→ **Short task**: Quote each of the records below word for word, omitting the pictures.

→ **Available records**:

------

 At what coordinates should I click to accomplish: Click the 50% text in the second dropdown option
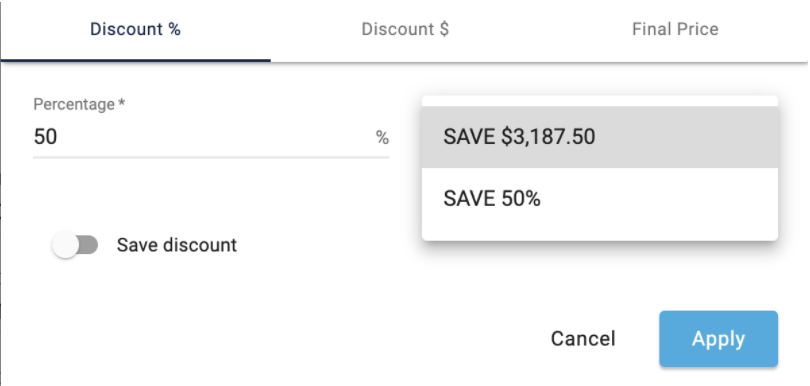pyautogui.click(x=520, y=199)
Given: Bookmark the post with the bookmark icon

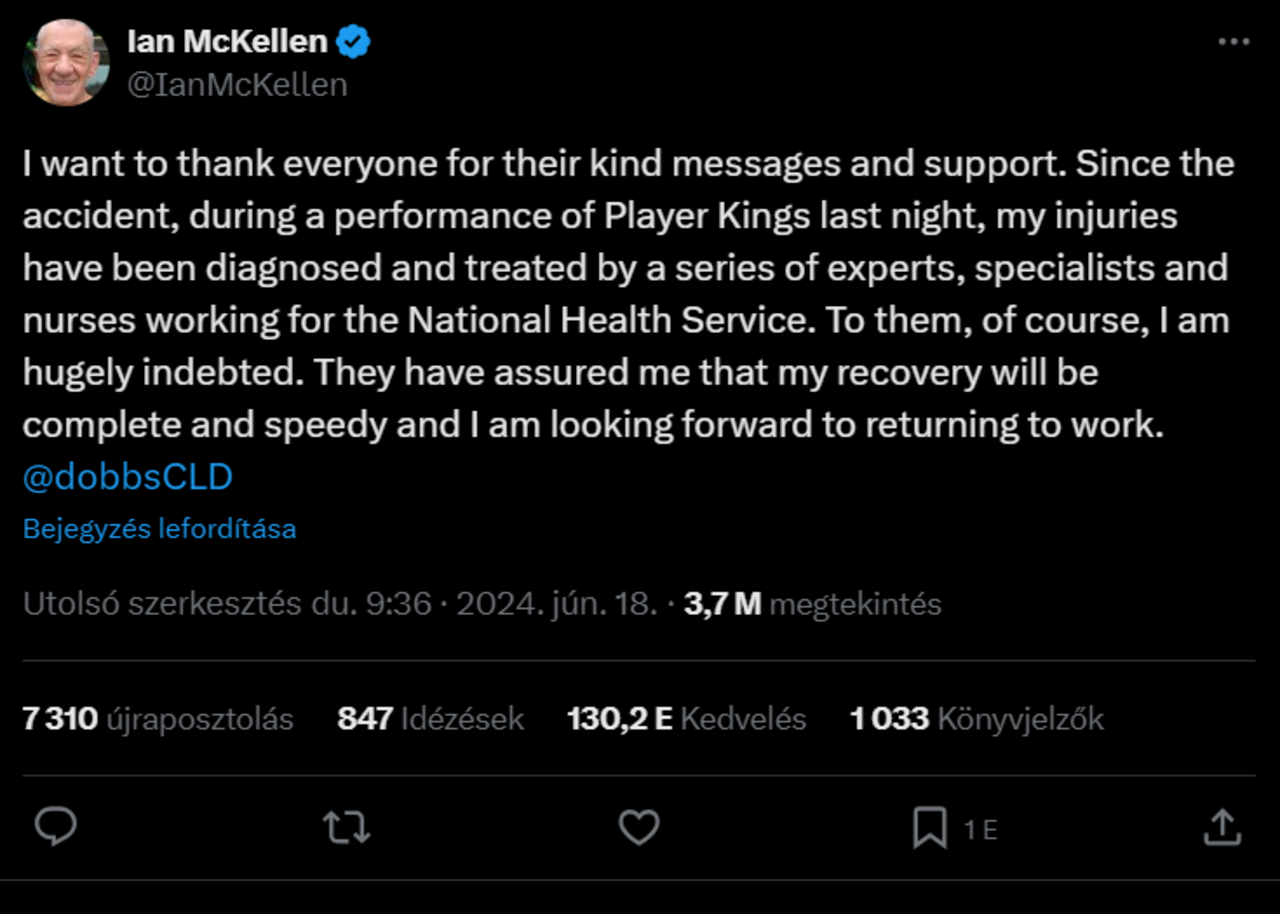Looking at the screenshot, I should click(930, 828).
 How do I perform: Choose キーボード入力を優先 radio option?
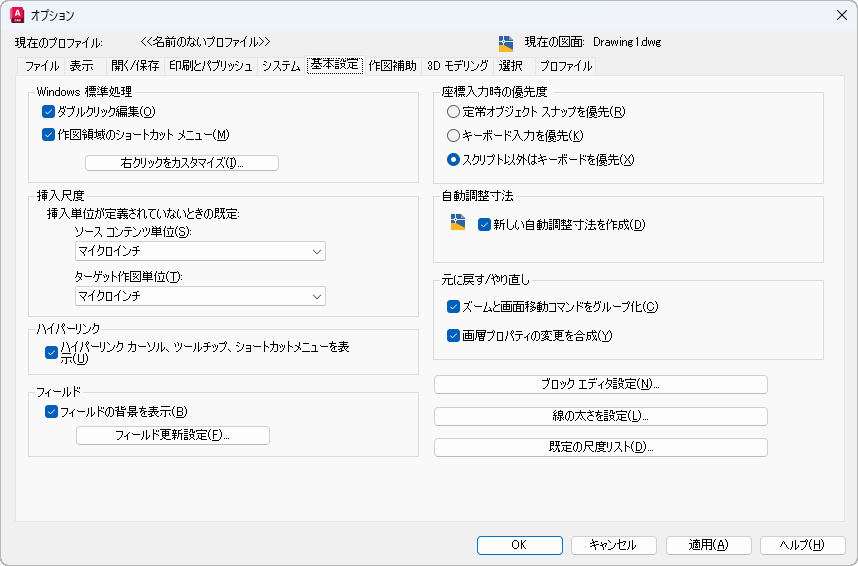click(x=453, y=135)
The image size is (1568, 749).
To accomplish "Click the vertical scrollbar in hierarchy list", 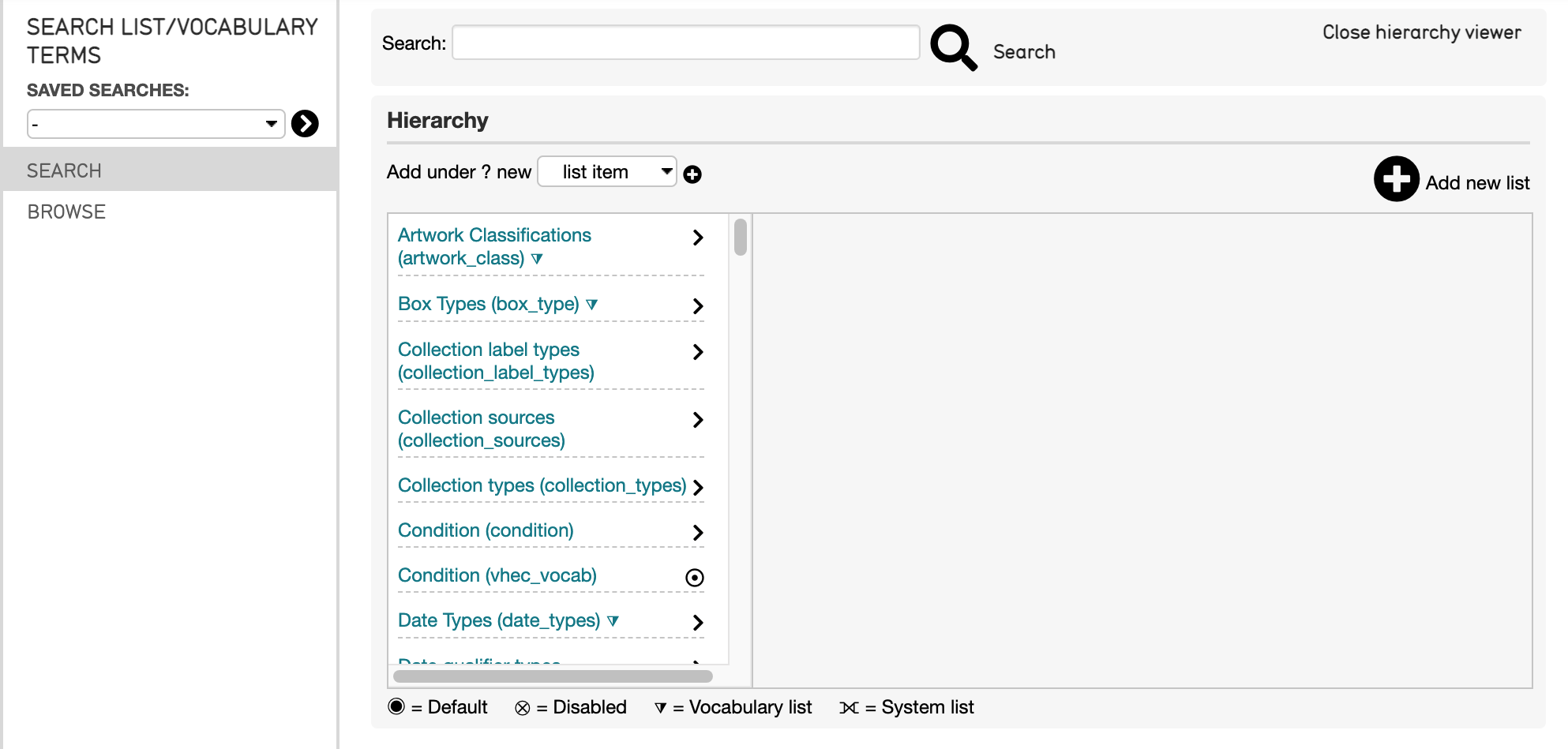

------

→ **Result of this exercise**:
 At what coordinates should I click to accomplish: Click the 50% text in the second dropdown option
pyautogui.click(x=520, y=199)
Given: Bookmark the post with the bookmark icon

Looking at the screenshot, I should click(930, 828).
 How do I perform: Choose キーボード入力を優先 radio option?
click(x=453, y=135)
The image size is (1568, 749).
To accomplish "Click the vertical scrollbar in hierarchy list", 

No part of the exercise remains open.